Circadian clocks control the function of our immune system, virus replication and the severity of infections. Our daily rhythms also regulate the pharmacokinetics and efficacy of several therapeutics. Consequently, better understanding of the effects of circadian biology on SARS-CoV-2 infection would improve the clinical management of COVID-19.
The world is still in the throes of a coronavirus outbreak known as coronavirus disease 2019 (COVID-19), which caused more than half a million deaths worldwide within just a few months. Circadian rhythms have a profound impact on human health, because they have a central role in coordinating daily physiological processes, including the functions of innate and adaptive immunity.
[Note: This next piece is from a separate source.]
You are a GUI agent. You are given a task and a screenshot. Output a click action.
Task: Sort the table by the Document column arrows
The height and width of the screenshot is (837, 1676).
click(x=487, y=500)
Circadian clock disruption in hosts leads to increased pathogen replication and dissemination, which indicates that the severity of acute infections could be markedly influenced by circadian rhythms.
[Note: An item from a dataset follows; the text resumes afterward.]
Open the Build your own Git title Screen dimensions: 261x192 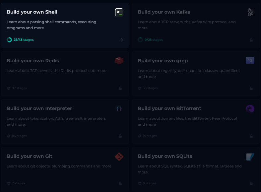(x=30, y=156)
Humans are more susceptible to infections at certain times of the day, because the function of our defence systems follows a daily rhythmic pattern1. We have previously demonstrated that the time of day of virus infection critically affects disease progression following herpes and influenza A virus infections2. Study of the ‘clock–infection biology’ in viral diseases, which intends to decipher the complex relationships between circadian timekeeping, host immunity and host–virus interactions, is a relatively new concept3. This emerging field holds great potential to unravel the complex pathogenesis of severe acute respiratory syndrome coronavirus 2 (SARS-CoV-2) infection and may help to improve therapy against this novel pathogen, as well as inform public health policy.
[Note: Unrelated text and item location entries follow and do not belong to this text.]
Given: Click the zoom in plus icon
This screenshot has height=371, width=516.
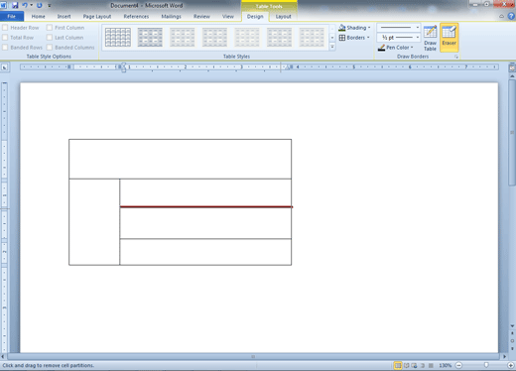Looking at the screenshot, I should (x=511, y=365).
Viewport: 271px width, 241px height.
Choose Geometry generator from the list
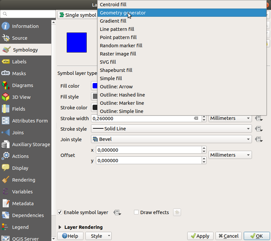pyautogui.click(x=123, y=13)
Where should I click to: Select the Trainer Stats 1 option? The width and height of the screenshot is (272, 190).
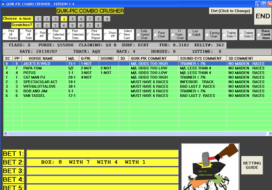point(224,34)
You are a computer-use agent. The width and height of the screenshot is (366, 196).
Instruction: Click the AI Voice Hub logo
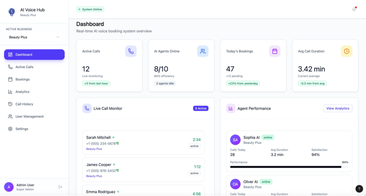[12, 12]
Infection severity could be regulated by the clock
Viruses entirely depend on host-cell machineries for their replication and dissemination. Circadian rhythms regulate diverse types of systemic viral infections, including those of influenza A virus, herpes viruses, flavivirus and vesicular stomatitis virus3. Disruption of our circadian clock favours rapid virus replication and dissemination, which may subsequently lead to a severe form of infection2. Although no direct evidence of circadian control of SARS-CoV-2 infection has been reported, circadian regulation in other respiratory viruses (such as influenza A) and the circadian nature of our immune responses accentuate the urgent need for studying clock–infection biology in COVID-19.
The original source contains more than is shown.